Im Konzert sind die Zwillingsaffen einfach langweilig, da können ihre eingeschworenen Fans noch so perfekt die auswendig gelernten Texte mitgröhlen, an der richtigen Stelle die Feuerzeuge brennend in die Luft halten oder wie die Blöden die gespreizten Finger nach vorn recken. Die Proclaimers weigern sich beharrlich, mehr als drei verschiedene Rhythmen oder Akkorde zu spielen. Eine dumpfe, gut gelaunte Schlagersoße ergießt sich in unsere Ohren, ja, wir sind alle gut drauf, ja, wir wollen die Nacht durchtanzen, ja, wir wollen eine Steelguitar und eine Geige auf der Bühen sehen, denn das sind schöne Instrumente. Und wir wollen eine tolle Zugabe bekommen, mit einem ganz lang ausgewalzten kleinen Hit, in nicht enden wollender Ekstase, ja Ekstase, mit einem Gitarrenhochsprung am Ende. Dann sind wir zufrieden und gehen brav ins Bettchen.

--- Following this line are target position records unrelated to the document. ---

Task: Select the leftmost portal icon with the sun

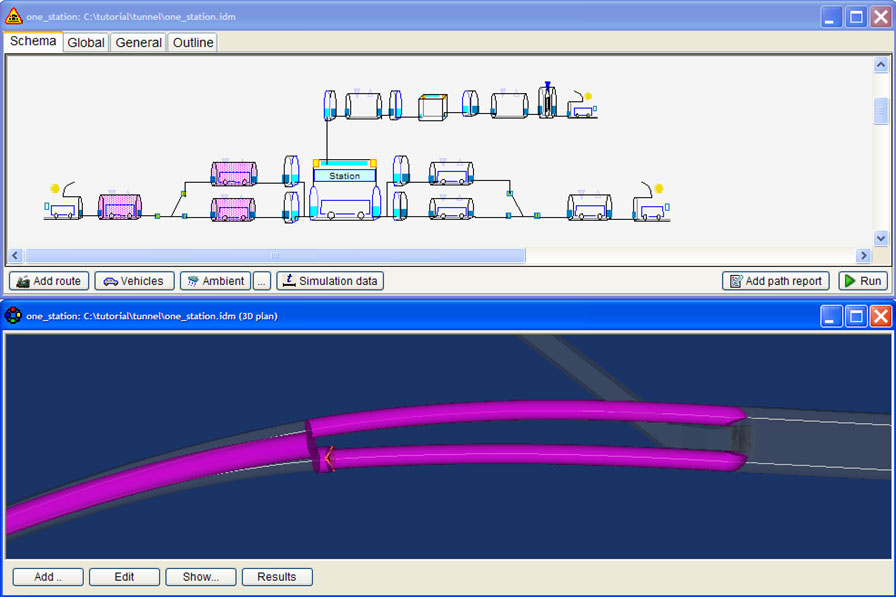Action: (x=63, y=206)
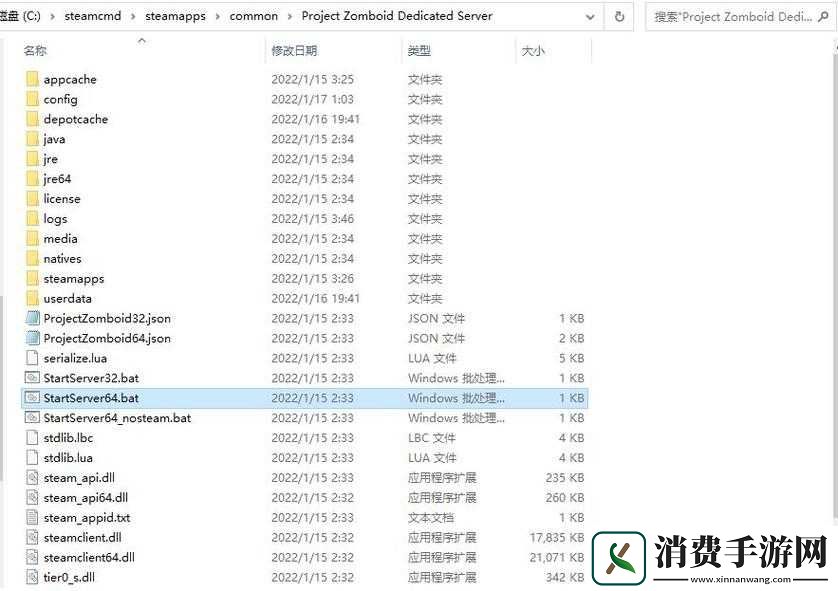Click the StartServer32.bat batch file icon

click(x=34, y=378)
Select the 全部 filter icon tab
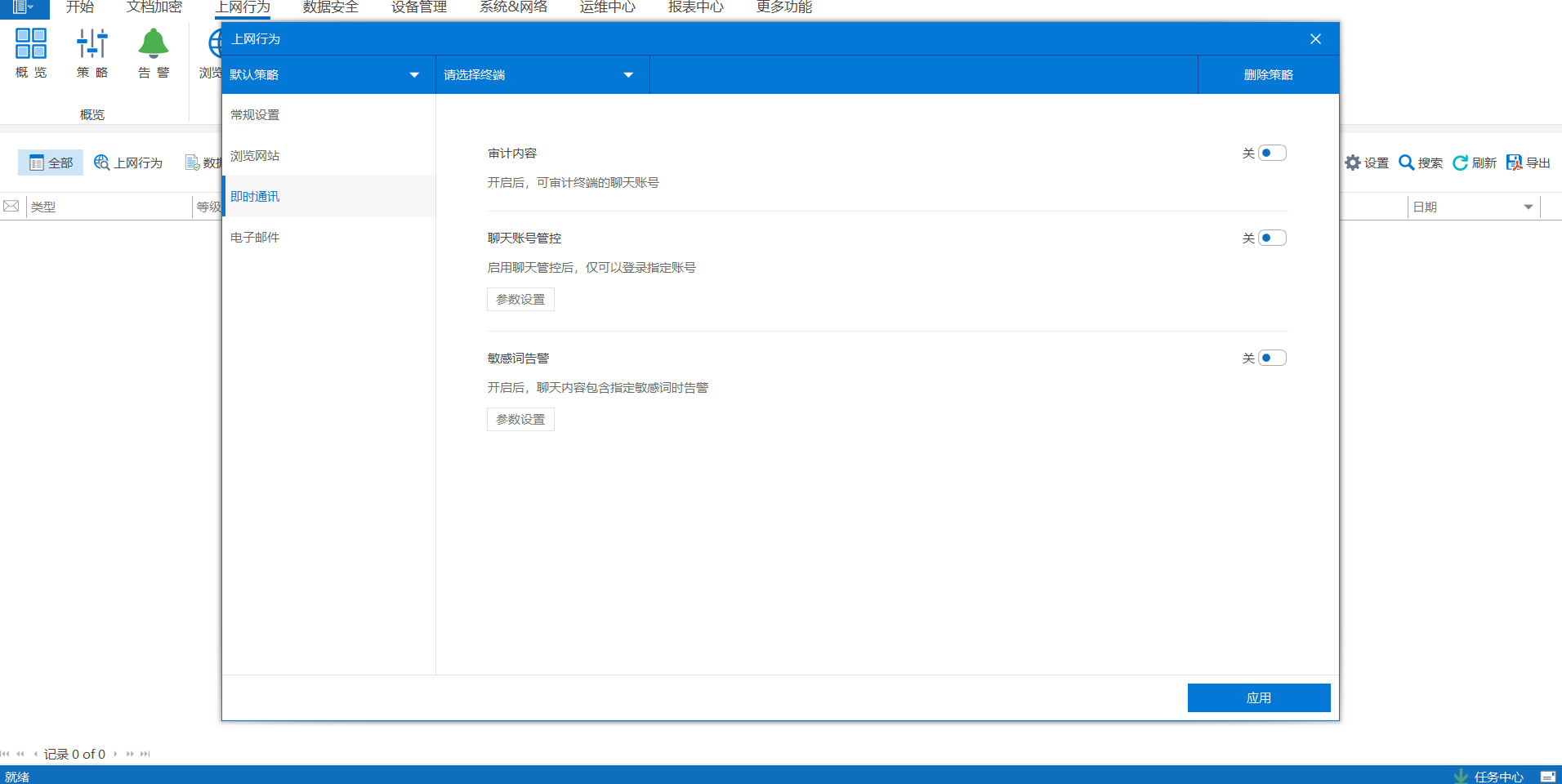 (x=51, y=163)
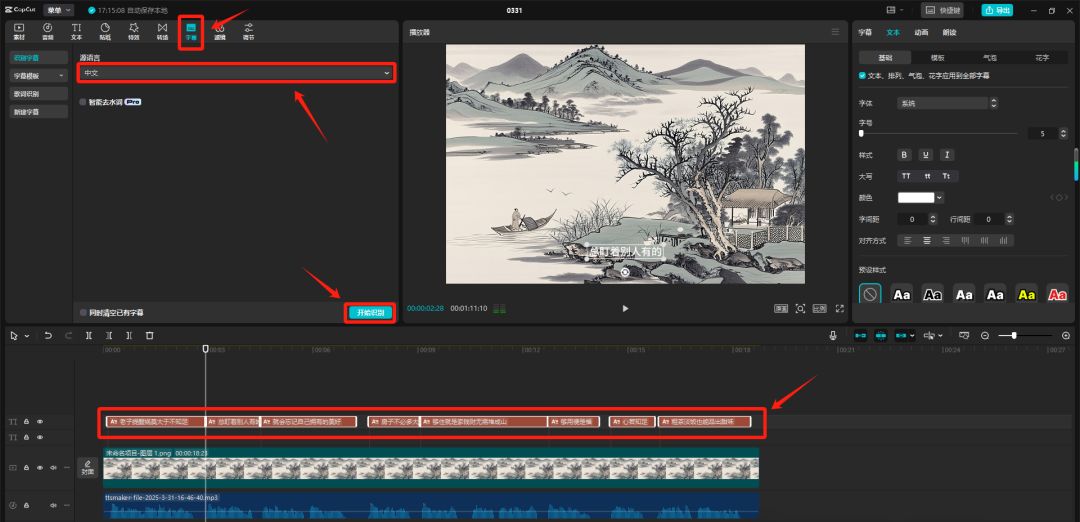1080x522 pixels.
Task: Click the 开始识别 start recognition button
Action: [369, 313]
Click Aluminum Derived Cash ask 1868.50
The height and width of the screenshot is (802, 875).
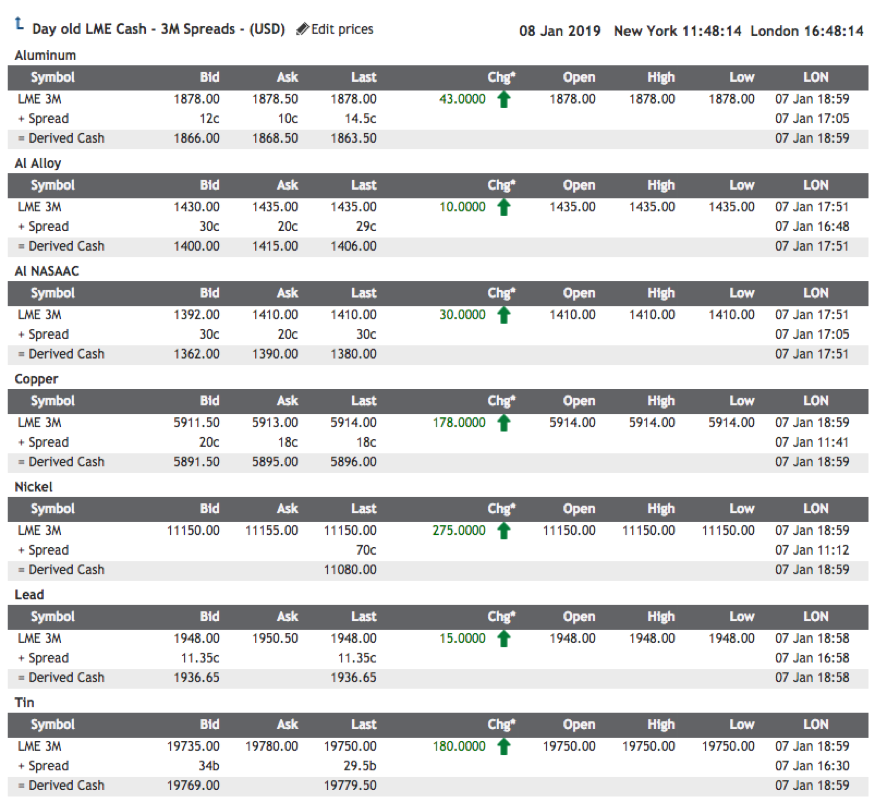(x=275, y=138)
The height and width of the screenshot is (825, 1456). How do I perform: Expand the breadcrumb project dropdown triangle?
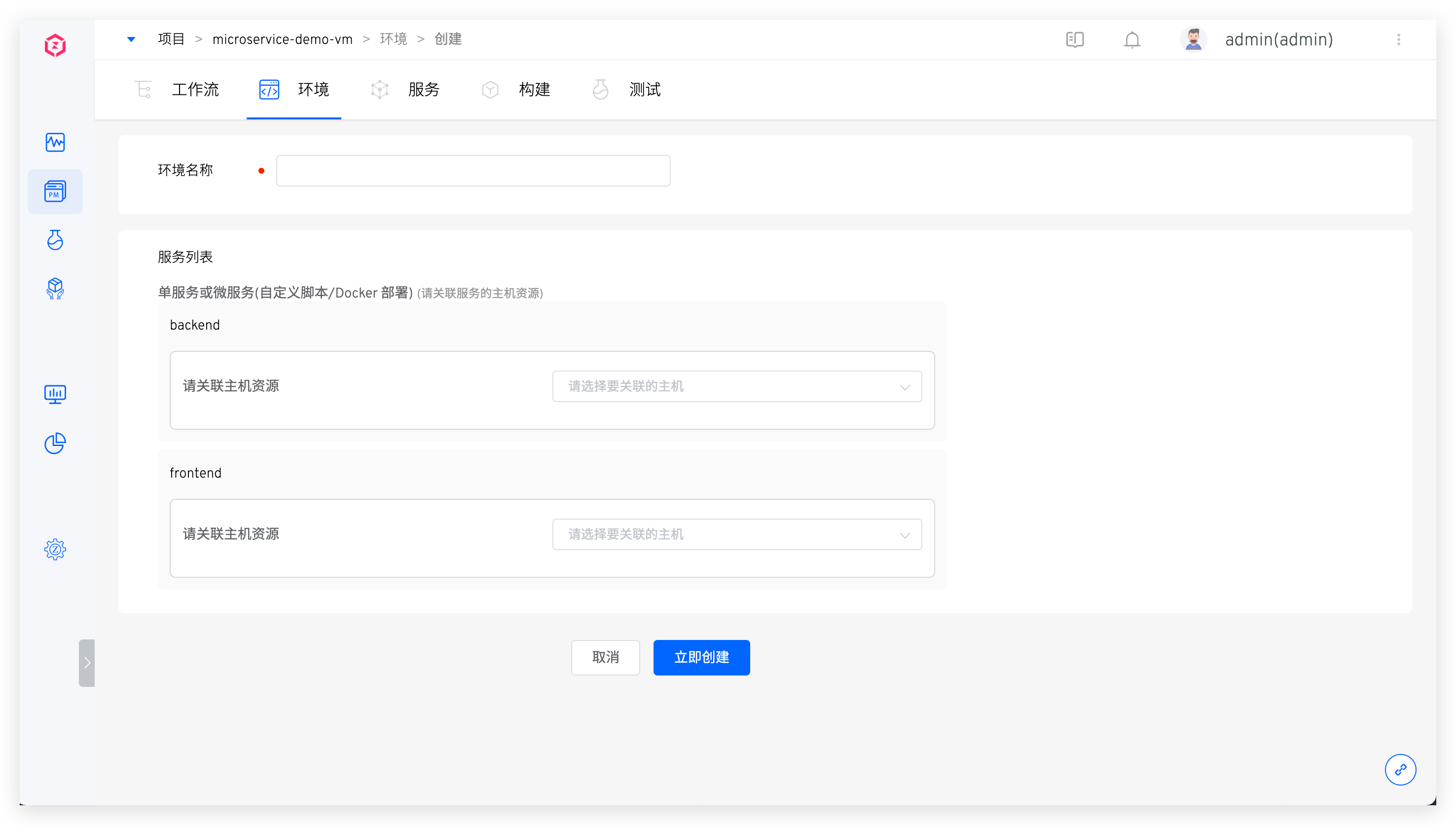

Diese Gruppe sollte da bleiben, wo sie hingehört, im Vormittagsradio für swingende Hausfrauen. Gut, daß es vor den Verkündern des heilen Weltschmerzes noch eine sogenannte Vorgruppe zu bestaunen gab. „Atacco Decente“, aus dem Seeörtchen Brighton, eingefleischte Sozialisten, die 1986 ihre Platte „United Kingdom of America“ eingespielt haben. Die drei kommen ohne Schlagzeug und Baß aus, dafür beackern sie eine Reihe selbstgebauter Instrumente, eine Zitterharfe, eine Atacco-Harfe und ein Giant Tongue Drum, deren metallische Zungen mit Holzschlägeln behämmert werden. Ihr mehrstimmiger Gesang erinnert an die verblichenen Housemartins, hat aber nicht deren Penetranz und glatte Eingängigkeit, sondern eine originelle Verruchtheit. Sie sind noch ein wenig unsicher im Auftreten, versuchen auf deutsch ihre Titel anzusagen - jetzt ein Lied für alle Kriegsdienstverweigerer - aber sie freuen sich über den Erfolg, im Gegensatz zu den Proclaimers, die den Jubel nur noch arrogant wegstecken. Nach dem Auftritt verteilen „Atacco Decente“ ihr Band-Info im Publikum und verkaufen ihre Schallplatte. Die Independenthelden sterben nicht aus. „Zwillinge“ leider auch nicht.